## Work required
Reproduce the convection scheme text starting at "Calculate the cloud" and ending at "the calling routine.", switching "updraft" to "ascending" throughout.

## Page text
○ ○ ○

Calculate the moisture content of the entraining/detraining parcel (qcko) and the value it would have if just saturated (qrch), according to equation A.14 in Grell (1993) [71] . Their difference is the amount of convective cloud water (qlk = rain + condensate). Determine the portion of convective cloud water that remains suspended and the portion that is converted into convective precipitation (pwo). Calculate and save the negative cloud work function (aa1) due to water loading. Above the level of minimum moist static energy, some of the cloud water is detrained into the grid-scale cloud water from every cloud layer with a rate of 0.0005 $m^{-1}$ (dellal).
Calculate the cloud work function according to Pan and Wu (1995) [139] equation 4:
$A_u=\int_{z_0}^{z_t}\frac{g}{c_pT(z)}\frac{\eta}{1 + \gamma}[h(z)-h^*(z)]dz$
(discretized according to Grell (1993) [71] equation B.10 using B.2 and B.3 of Arakawa and Schubert (1974) [7] and assuming $\eta=1$ ) where $A_u$ is the updraft cloud work function, $z_0$ and $z_t$ are cloud base and cloud top, respectively, $\gamma = \frac{L}{c_p}\left(\frac{\partial \overline{q_s}}{\partial T}\right)_p$ and other quantities are previously defined.
If the updraft cloud work function is negative, convection does not occur, and the scheme returns to the calling routine.
Continue calculating the cloud work function past the point of neutral buoyancy to represent overshooting according to Han and Pan (2011) [75] . Convective overshooting stops when $cA_u < 0$ where $c$ is currently 10%, or when 10% of the updraft cloud work function has been consumed by the stable buoyancy force. Overshooting is also limited to the level where $p=0.7p_{sfc}$ .

○ ○ ○

## Record excerpts
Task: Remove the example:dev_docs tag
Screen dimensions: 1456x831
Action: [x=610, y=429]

○ ○ ○

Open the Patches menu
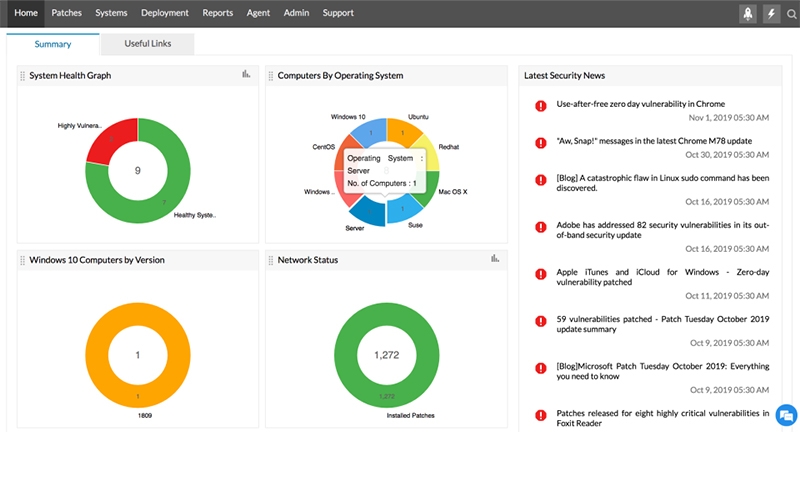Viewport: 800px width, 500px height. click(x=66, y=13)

○ ○ ○

## Solution for this task
Calculate the cloud work function according to Pan and Wu (1995) [139] equation 4:
$A_u=\int_{z_0}^{z_t}\frac{g}{c_pT(z)}\frac{\eta}{1 + \gamma}[h(z)-h^*(z)]dz$
(discretized according to Grell (1993) [71] equation B.10 using B.2 and B.3 of Arakawa and Schubert (1974) [7] and assuming $\eta=1$ ) where $A_u$ is the ascending cloud work function, $z_0$ and $z_t$ are cloud base and cloud top, respectively, $\gamma = \frac{L}{c_p}\left(\frac{\partial \overline{q_s}}{\partial T}\right)_p$ and other quantities are previously defined.
If the ascending cloud work function is negative, convection does not occur, and the scheme returns to the calling routine.